From: D. Esser torx@joimail.com

The Black Commentator
http://blackcommentator.com

Commentary
Feb 26 2004

Bush Call Off Your Dogs
U.S. can end the killing it started in Haiti


In willful ignorance and with every bad intention, the U.S. corporate
media ask the ridiculous question, Should the US intervene in Haiti,
or not? The bloody answer screams back from the Haitian mountains and
cities: Washington has already intervened militarily in Haiti,
through its surrogates’ armed invasion from the Dominican Republic.

The Americans set loose the dogs of war, and can rein them back in –
if Washington chooses. Any discussion that fails to acknowledge the
U.S. role in nurturing the several-hundred-man force that has
systematically overrun much of the country, is a conversation
divorced from reality.

Peace cannot be built on lies – especially lies told by those who
initiated the war. It is fully within the Bush men’s power to
stabilize the situation in Haiti today, right now. It is obscene that
Colin Powell feigns frustration in the current crisis, as if it is a
conflict between forces beyond his control. Men who nominally work
for the Secretary of State – most notably Assistant Secretary for
Western Hemisphere Affairs Roger Noriega – have cultivated the
closest of ties with the soldiers and secret police of the old
Haitian regime, and with the flabbier but no less vicious “political”
opposition to Jean-Bertrand Aristide’s popularly elected government.
In a February 13 article, the Council on Hemispheric Affairs noted
that “the president’s Latin American team headed by the State
Department’s Roger Noriega and Dan Fisk, along with the White House’s
Otto Reich, all but openly support the unseating of an Aristide
government.”

The Americans are on intimate terms with the thugs that have brought
war to Haiti. As reported in Hidden from the Headlines: The U.S. War
Against Haiti, published by the San Francisco-based Haiti Action
Committee, “Groups of former Haitian military have received arms,
training and shelter within the Dominican Republic with the clear
knowledge of U.S. authorities.” These heavily armed bands have
attacked police, infrastructure targets and Aristide supporters along
the border areas and deep inside Haiti since the beginning of the
Bush Administration, with not a peep from the U.S. State Department.

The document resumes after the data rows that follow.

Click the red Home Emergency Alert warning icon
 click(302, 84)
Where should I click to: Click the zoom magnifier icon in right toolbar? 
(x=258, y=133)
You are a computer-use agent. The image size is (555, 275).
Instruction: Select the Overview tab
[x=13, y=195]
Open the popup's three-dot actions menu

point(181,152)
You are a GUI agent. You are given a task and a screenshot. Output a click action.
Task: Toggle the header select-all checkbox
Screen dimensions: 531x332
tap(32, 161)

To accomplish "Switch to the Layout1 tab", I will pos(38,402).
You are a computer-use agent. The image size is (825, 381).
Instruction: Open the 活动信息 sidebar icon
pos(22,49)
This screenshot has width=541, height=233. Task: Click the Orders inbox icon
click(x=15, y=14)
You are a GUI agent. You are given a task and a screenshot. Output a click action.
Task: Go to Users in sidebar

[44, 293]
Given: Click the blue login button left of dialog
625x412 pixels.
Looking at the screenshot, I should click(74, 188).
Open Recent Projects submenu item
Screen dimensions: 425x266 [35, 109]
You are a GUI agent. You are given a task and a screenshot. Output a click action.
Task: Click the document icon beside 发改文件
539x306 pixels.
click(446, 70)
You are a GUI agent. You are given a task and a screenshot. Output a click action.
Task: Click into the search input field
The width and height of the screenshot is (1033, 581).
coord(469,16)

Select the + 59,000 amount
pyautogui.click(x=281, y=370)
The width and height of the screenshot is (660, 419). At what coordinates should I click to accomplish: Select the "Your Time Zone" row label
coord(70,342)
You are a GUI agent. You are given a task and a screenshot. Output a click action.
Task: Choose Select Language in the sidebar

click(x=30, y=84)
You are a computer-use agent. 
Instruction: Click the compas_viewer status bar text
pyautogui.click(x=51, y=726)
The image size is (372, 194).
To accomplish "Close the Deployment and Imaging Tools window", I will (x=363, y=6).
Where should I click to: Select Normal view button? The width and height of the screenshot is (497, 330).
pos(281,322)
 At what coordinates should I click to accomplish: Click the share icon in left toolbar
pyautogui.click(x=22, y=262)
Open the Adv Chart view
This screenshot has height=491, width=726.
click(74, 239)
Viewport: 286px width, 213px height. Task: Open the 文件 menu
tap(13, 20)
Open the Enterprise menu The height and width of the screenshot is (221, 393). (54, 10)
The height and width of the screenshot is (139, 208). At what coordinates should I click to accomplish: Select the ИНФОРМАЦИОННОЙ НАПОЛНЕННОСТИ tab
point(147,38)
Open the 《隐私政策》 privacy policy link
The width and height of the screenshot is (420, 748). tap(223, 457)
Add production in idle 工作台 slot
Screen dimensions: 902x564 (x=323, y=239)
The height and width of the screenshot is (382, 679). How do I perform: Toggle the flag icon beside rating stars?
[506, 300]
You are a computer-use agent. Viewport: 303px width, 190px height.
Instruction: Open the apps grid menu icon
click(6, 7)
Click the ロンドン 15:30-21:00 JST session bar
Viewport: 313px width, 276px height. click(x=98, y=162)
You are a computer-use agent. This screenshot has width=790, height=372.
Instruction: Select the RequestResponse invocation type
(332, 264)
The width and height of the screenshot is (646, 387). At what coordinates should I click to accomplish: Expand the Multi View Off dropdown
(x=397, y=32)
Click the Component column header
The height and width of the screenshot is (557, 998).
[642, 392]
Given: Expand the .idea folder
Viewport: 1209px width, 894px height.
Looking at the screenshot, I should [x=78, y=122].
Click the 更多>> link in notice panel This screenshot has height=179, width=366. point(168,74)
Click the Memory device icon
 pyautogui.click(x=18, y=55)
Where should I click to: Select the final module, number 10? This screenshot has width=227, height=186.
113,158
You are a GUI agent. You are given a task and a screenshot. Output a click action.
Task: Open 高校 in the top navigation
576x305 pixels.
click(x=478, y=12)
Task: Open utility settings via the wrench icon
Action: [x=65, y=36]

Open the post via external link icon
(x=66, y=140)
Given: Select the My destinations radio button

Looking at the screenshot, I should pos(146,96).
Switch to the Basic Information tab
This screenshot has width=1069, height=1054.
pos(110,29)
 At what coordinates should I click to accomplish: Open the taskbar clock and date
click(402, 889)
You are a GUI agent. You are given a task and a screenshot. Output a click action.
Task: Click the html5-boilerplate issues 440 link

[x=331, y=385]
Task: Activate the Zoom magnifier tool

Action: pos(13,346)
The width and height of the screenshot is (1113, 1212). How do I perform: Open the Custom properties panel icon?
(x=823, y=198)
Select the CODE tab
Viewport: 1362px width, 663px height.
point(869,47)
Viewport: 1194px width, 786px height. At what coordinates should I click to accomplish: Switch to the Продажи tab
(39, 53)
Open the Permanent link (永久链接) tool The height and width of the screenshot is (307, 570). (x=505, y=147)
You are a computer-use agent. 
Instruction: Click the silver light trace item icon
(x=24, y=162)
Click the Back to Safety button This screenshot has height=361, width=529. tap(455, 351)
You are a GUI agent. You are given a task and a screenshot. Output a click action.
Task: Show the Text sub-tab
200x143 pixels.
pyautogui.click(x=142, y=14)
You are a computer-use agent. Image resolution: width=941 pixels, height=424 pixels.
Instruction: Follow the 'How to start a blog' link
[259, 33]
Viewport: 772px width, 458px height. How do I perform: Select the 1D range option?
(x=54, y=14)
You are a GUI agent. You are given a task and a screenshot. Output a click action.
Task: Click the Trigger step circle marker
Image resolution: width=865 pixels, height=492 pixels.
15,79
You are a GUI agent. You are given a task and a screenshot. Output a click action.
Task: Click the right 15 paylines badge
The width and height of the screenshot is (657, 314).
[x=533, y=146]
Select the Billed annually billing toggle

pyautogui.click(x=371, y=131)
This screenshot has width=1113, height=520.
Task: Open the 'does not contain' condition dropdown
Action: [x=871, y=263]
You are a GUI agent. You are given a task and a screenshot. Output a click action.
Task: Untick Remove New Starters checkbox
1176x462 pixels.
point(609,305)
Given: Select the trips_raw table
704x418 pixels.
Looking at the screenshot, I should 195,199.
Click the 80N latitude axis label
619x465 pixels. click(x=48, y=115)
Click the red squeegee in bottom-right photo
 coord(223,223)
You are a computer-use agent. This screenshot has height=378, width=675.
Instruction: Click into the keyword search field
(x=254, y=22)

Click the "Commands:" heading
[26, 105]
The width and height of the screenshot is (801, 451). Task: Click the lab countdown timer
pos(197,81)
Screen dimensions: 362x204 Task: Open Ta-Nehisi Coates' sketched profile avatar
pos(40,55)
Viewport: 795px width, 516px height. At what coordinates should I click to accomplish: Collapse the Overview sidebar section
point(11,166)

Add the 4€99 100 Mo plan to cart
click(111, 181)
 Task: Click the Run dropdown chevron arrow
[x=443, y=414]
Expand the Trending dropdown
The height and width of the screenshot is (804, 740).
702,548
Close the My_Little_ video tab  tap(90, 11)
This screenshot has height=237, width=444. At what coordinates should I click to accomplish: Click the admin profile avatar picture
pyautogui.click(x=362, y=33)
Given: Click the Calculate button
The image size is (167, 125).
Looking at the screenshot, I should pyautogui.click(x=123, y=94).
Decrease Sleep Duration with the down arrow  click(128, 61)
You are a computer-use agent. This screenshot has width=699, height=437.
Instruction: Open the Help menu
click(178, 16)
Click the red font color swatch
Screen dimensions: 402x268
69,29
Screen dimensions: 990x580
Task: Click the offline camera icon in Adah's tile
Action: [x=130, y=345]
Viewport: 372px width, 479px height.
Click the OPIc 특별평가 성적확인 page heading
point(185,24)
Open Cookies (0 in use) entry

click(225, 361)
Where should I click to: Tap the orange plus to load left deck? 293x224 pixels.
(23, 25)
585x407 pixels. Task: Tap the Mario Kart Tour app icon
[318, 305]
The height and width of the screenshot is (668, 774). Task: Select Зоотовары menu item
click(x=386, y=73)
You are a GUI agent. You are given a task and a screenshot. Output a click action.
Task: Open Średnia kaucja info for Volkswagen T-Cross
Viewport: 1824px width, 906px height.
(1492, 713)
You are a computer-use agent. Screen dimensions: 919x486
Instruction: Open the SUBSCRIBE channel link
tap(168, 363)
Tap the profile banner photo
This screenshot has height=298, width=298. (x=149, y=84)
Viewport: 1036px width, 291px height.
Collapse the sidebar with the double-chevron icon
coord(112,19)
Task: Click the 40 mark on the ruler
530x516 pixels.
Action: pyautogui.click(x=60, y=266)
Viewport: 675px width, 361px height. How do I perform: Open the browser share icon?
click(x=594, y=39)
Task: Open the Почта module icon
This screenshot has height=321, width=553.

The Dominican Republic has been a safe haven for the disbanded
Haitian army and secret police since 1994. Under the Bush regime,
these contra sanctuaries have operated as military bases –
unthinkable absent the permission of the American-armed Dominican
military. This month’s invasion – the final putsch – was launched
from these bases. The U.S.-backed units are “very, very well-armed,
some of them are equipped with grenade launchers,” says the Haiti
Action Committee’s Pierre Labossiere, who maintains contact with
grassroots organizations inside the country. “This is the strategy
that was in preparation all this time in the Dominican Republic.”

The International Republican Institute, whose website proclaims a
mission of “party building” in Haiti, oversaw and financed the
creation of both the armed “Democratic Convergence” contras and the
conspicuously rich and light-skinned civilian opposition umbrella
Group 184. The key Republican-opposition meetings that led to these
formations took place in the Dominican Republic.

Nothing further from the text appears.